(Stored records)
○ ○ ○ ○

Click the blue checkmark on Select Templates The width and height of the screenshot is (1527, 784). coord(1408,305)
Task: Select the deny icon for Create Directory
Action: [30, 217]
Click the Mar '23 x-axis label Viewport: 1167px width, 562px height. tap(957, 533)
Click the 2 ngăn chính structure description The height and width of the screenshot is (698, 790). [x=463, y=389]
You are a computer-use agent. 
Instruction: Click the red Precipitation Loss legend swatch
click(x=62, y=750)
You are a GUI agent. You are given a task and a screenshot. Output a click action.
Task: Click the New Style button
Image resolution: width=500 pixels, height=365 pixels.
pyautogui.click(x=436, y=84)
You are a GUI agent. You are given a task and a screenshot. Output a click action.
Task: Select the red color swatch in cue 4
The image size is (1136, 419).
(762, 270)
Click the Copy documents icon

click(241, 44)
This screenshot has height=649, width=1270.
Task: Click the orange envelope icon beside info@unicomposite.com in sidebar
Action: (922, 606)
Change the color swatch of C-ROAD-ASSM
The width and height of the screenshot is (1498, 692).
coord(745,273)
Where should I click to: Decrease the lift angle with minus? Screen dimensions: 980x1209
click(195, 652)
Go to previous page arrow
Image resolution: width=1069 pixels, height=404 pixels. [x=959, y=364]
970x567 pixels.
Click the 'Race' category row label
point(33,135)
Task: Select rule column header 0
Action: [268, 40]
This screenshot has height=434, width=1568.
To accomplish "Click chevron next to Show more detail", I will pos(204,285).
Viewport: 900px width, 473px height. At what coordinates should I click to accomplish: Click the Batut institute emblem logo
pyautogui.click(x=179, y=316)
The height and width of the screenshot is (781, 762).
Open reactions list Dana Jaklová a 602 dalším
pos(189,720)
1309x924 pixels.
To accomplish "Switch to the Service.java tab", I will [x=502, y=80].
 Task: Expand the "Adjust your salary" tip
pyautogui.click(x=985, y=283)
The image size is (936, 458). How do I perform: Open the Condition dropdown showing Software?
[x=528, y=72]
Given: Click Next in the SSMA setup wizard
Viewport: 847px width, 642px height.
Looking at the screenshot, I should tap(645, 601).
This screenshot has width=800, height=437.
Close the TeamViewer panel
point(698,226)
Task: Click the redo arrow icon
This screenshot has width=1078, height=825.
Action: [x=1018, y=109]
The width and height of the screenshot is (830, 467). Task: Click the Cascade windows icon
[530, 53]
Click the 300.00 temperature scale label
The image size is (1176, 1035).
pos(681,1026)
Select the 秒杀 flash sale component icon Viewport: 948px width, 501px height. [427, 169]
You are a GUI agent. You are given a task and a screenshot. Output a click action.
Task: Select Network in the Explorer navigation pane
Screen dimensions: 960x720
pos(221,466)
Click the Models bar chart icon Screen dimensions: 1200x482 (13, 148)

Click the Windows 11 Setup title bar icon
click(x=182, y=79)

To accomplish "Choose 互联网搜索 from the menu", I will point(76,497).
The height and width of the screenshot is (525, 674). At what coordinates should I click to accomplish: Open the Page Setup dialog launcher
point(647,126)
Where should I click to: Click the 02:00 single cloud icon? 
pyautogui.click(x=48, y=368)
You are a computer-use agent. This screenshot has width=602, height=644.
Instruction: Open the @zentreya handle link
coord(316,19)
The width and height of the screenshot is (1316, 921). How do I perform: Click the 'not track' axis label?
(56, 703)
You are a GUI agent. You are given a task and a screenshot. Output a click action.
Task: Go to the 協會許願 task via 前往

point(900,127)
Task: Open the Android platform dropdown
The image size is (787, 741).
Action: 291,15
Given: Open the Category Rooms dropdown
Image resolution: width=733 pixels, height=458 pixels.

○ ○ ○ ○

About this exercise:
Retype all of the data word for word.

Your solution:
Click the blue checkmark on Select Templates The width and height of the screenshot is (1527, 784). coord(1408,305)
Task: Select the deny icon for Create Directory
Action: [30, 217]
Click the Mar '23 x-axis label Viewport: 1167px width, 562px height. tap(957, 533)
Click the 2 ngăn chính structure description The height and width of the screenshot is (698, 790). [x=463, y=389]
You are a computer-use agent. 
Instruction: Click the red Precipitation Loss legend swatch
click(x=62, y=750)
You are a GUI agent. You are given a task and a screenshot. Output a click action.
Task: Click the New Style button
Image resolution: width=500 pixels, height=365 pixels.
pyautogui.click(x=436, y=84)
You are a GUI agent. You are given a task and a screenshot. Output a click action.
Task: Select the red color swatch in cue 4
The image size is (1136, 419).
(762, 270)
Click the Copy documents icon

click(241, 44)
This screenshot has height=649, width=1270.
Task: Click the orange envelope icon beside info@unicomposite.com in sidebar
Action: (922, 606)
Change the color swatch of C-ROAD-ASSM
The width and height of the screenshot is (1498, 692).
coord(745,273)
Where should I click to: Decrease the lift angle with minus? Screen dimensions: 980x1209
click(195, 652)
Go to previous page arrow
Image resolution: width=1069 pixels, height=404 pixels. [x=959, y=364]
970x567 pixels.
Click the 'Race' category row label
point(33,135)
Task: Select rule column header 0
Action: [268, 40]
This screenshot has height=434, width=1568.
To accomplish "Click chevron next to Show more detail", I will pos(204,285).
Viewport: 900px width, 473px height. At what coordinates should I click to accomplish: Click the Batut institute emblem logo
pyautogui.click(x=179, y=316)
The height and width of the screenshot is (781, 762).
Open reactions list Dana Jaklová a 602 dalším
pos(189,720)
1309x924 pixels.
To accomplish "Switch to the Service.java tab", I will [x=502, y=80].
 Task: Expand the "Adjust your salary" tip
pyautogui.click(x=985, y=283)
The image size is (936, 458). How do I perform: Open the Condition dropdown showing Software?
[x=528, y=72]
Given: Click Next in the SSMA setup wizard
Viewport: 847px width, 642px height.
Looking at the screenshot, I should tap(645, 601).
This screenshot has width=800, height=437.
Close the TeamViewer panel
point(698,226)
Task: Click the redo arrow icon
This screenshot has width=1078, height=825.
Action: [x=1018, y=109]
The width and height of the screenshot is (830, 467). Task: Click the Cascade windows icon
[530, 53]
Click the 300.00 temperature scale label
The image size is (1176, 1035).
pos(681,1026)
Select the 秒杀 flash sale component icon Viewport: 948px width, 501px height. [427, 169]
You are a GUI agent. You are given a task and a screenshot. Output a click action.
Task: Select Network in the Explorer navigation pane
Screen dimensions: 960x720
pos(221,466)
Click the Models bar chart icon Screen dimensions: 1200x482 (13, 148)

Click the Windows 11 Setup title bar icon
click(x=182, y=79)

To accomplish "Choose 互联网搜索 from the menu", I will point(76,497).
The height and width of the screenshot is (525, 674). At what coordinates should I click to accomplish: Open the Page Setup dialog launcher
point(647,126)
Where should I click to: Click the 02:00 single cloud icon? 
pyautogui.click(x=48, y=368)
You are a computer-use agent. This screenshot has width=602, height=644.
Instruction: Open the @zentreya handle link
coord(316,19)
The width and height of the screenshot is (1316, 921). How do I perform: Click the 'not track' axis label?
(56, 703)
You are a GUI agent. You are given a task and a screenshot. Output a click action.
Task: Go to the 協會許願 task via 前往

point(900,127)
Task: Open the Android platform dropdown
The image size is (787, 741).
Action: 291,15
Given: Open the Category Rooms dropdown
Image resolution: width=733 pixels, height=458 pixels.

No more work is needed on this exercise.